Young people are significantly heavier consumers of sexual products than older people are. People seem to get fed up with pornographic products when growing older. The percentage of aging people using these products is only one third of that of younger groups. Part continue their consumption through life. From 1971 to 1992 the use of pornography declined in all age groups.

When comparing the use of magazines and books by men and women with the use of sex videos by men and women, both product groups have an approximately equal number of users. Almost as many men and women watch sex videos as read pornographic magazines or books. The number of men using these products is the larger by far in all age groups. According to the 1992 study, 53% of men and 22% of women had watched sex videos, approximately half of these at least a few times.

According to the MC analysis, male gender, young age and the use of alcohol explain reading and browsing of pornographic magazines and books. Marital status, education and religiosity were not related, when allowing for the impact of the first-mentioned. When none of the other variables is controlled, it can be seen that religious people use less pornography than do people that are estranged from religion.

What kind of people, from a sexual standpoint, are the users of pornography? As pornography splits the opinions of especially women, it is interesting to find out what kind of women do use pornography. Pornography is regarded as arousing and not arousing by approximately equal amounts of people.

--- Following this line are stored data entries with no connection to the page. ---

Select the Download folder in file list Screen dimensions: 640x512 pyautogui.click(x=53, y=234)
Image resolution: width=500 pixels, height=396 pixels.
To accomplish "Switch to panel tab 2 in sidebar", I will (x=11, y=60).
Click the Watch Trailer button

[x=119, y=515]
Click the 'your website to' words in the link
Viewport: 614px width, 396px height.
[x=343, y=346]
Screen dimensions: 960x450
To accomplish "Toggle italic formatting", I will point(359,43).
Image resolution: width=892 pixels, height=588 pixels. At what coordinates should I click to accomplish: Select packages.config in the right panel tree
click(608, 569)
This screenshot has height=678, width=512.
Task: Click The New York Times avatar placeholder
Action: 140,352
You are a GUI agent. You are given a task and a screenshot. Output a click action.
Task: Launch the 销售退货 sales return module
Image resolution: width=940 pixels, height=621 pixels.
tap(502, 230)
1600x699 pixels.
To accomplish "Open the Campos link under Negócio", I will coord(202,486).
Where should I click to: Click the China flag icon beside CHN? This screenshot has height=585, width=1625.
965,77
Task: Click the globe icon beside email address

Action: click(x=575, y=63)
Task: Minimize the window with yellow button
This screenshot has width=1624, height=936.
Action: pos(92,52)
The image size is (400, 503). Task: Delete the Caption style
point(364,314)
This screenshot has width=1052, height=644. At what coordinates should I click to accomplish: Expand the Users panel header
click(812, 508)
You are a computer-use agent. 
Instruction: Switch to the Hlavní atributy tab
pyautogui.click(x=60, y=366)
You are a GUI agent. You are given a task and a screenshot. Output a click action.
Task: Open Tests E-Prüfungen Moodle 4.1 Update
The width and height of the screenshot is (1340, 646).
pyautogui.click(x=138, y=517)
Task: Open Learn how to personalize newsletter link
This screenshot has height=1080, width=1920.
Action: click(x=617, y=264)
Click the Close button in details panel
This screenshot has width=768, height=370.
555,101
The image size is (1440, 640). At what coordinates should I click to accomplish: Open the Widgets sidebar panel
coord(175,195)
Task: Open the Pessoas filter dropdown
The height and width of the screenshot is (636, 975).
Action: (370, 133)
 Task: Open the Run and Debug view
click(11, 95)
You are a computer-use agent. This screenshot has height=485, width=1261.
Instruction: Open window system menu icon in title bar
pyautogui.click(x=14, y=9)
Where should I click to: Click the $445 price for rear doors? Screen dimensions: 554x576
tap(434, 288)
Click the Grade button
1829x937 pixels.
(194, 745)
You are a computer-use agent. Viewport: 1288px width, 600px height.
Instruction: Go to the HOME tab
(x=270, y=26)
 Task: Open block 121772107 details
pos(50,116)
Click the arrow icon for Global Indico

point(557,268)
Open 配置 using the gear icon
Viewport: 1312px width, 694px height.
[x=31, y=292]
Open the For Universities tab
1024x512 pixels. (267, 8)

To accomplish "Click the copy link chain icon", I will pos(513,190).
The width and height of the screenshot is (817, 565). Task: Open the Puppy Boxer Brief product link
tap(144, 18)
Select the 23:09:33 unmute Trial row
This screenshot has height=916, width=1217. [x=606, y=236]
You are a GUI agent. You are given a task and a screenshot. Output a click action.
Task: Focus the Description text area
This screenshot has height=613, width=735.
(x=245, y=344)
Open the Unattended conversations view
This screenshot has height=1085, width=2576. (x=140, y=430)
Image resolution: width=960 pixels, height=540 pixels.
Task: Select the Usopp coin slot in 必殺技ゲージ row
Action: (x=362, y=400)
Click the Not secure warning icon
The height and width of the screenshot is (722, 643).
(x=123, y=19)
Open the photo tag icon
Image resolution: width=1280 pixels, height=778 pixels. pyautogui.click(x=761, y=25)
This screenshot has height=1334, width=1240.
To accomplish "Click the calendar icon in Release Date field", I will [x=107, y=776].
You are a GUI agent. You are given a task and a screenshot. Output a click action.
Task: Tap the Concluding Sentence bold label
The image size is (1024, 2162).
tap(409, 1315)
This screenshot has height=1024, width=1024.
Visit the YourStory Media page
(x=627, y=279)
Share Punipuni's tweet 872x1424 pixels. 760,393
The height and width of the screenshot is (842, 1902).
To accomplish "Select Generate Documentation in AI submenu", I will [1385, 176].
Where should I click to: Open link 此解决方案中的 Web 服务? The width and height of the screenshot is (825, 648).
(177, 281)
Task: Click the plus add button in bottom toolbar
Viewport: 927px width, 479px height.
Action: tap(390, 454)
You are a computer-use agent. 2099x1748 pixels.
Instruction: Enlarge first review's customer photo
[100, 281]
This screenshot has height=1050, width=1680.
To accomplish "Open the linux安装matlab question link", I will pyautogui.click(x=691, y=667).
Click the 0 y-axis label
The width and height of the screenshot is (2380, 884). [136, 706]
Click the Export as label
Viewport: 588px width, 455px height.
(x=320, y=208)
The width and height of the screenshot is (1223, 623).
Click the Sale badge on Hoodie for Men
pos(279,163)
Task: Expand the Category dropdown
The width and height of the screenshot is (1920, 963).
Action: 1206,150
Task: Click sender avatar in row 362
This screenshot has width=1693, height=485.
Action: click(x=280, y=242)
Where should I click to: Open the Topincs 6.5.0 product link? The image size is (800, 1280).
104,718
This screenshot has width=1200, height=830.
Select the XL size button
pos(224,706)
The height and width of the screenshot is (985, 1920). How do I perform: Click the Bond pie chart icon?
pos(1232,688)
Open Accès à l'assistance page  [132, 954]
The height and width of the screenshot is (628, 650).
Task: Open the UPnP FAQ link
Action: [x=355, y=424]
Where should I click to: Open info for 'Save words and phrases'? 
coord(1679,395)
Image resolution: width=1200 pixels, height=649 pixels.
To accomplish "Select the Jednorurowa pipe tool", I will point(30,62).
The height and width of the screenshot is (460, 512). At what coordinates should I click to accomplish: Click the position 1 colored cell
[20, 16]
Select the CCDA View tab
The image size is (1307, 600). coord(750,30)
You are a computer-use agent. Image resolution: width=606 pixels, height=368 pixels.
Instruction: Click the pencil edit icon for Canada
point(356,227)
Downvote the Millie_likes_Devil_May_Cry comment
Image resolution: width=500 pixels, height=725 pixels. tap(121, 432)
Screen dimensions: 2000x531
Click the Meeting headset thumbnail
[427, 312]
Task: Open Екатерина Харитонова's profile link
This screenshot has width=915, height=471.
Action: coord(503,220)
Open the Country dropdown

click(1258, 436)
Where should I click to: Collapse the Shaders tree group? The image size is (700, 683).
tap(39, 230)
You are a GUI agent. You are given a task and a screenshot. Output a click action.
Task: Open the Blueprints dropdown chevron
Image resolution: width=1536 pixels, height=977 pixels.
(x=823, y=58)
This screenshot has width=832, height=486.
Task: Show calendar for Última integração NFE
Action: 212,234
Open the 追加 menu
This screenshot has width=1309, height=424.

The first observation is, that women who have read pornographic material during the year support women's right to make sexual initiatives more often than do other women; 70% of these women do so unconditionally. They have taken the initiative to sexual intercourse with their partner more frequently than other women. Of the women who have watched pornographic videos during the last year, 61% regard them as arousing, while this view is shared by only 27% of other women (corresponding figures for men: 80% and 55%). Women watching sex videos had orgasms more frequently than others, they had intercourse with significantly greater regularity, they had had more sex partners during their life, they satisfied their partner manually twice as often as other women and they were versatile users of coital positions.

Of the women that had watched several sex videos during the last year, 89% had an orgasm during their most recent intercourse. Women that watched sex videos found their sex life satisfactory also for this reason. These women regard themselves as more skilful in sexual matters, more active and sexually more attractive than other women. All in all, sex life is important for women who consume pornography, and they have enjoyed it in many ways. Women's attitudes towards pornography may be formed on the basis of their general attitude towards sex in their own life.